- _RECORDS SUPPLIED_
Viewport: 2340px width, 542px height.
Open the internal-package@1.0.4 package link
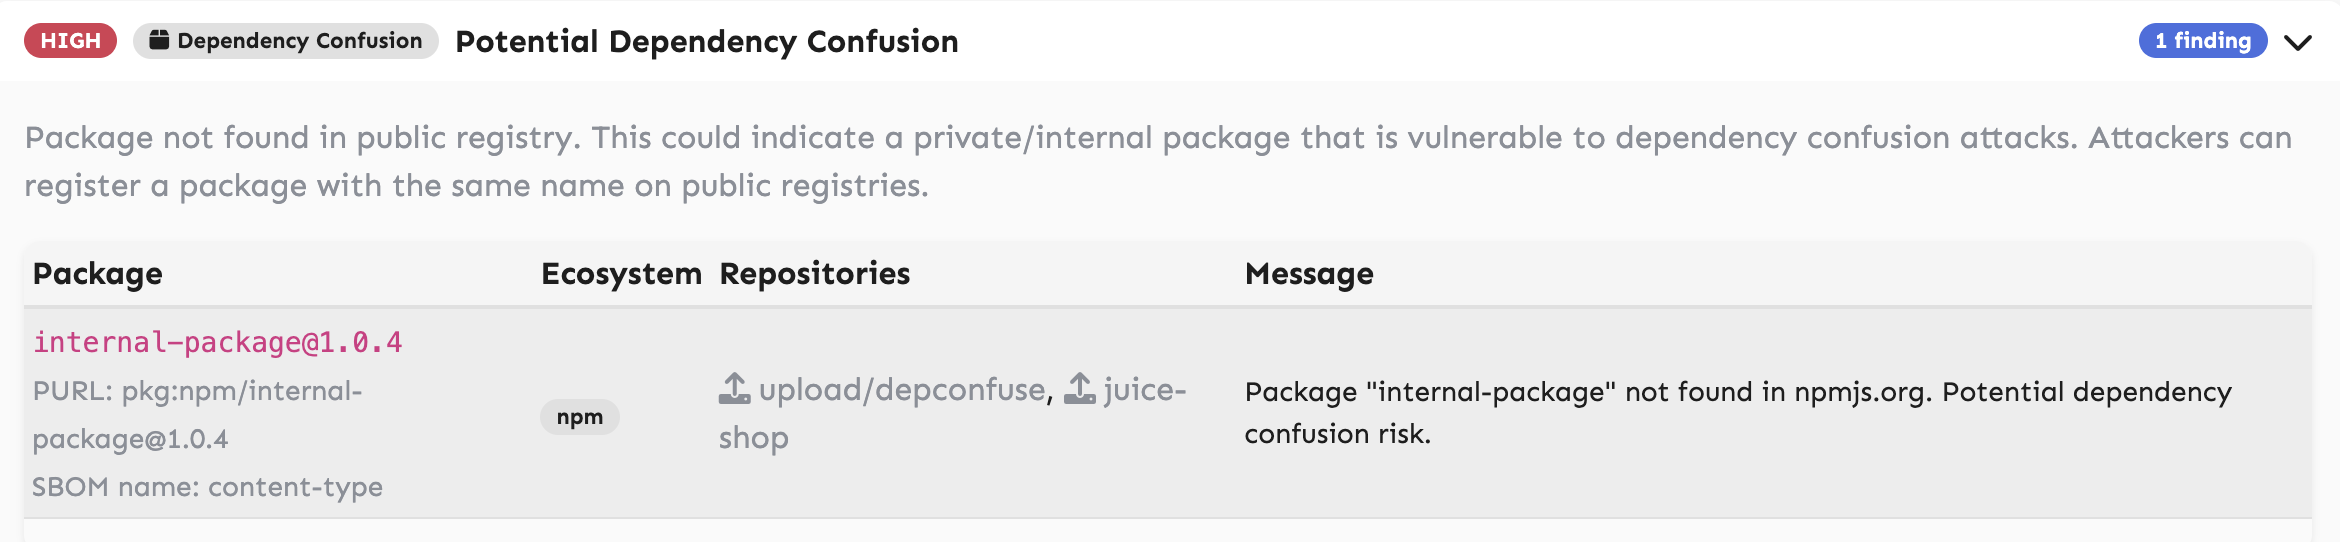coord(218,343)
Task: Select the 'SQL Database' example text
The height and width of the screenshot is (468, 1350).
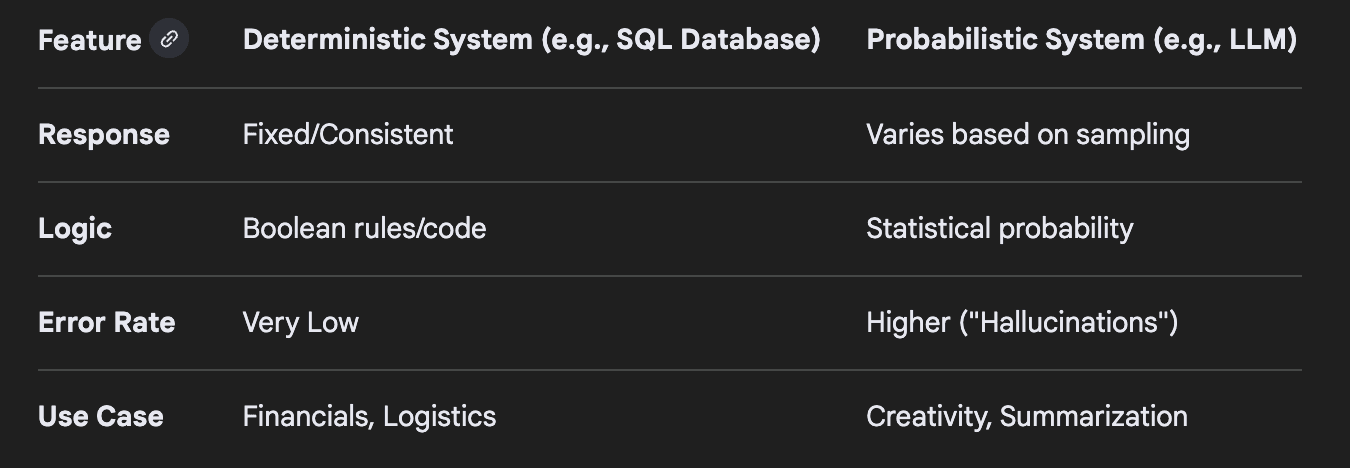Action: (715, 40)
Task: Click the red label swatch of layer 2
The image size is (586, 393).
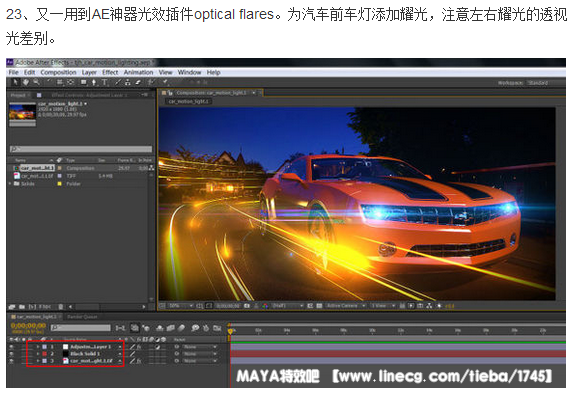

- _WORK ITEM_
Whenever a line above includes the string "Task", copy it.

- _ANSWER BOX_
Task: Select the 'SQL Database' example text
Task: Click the red label swatch of layer 2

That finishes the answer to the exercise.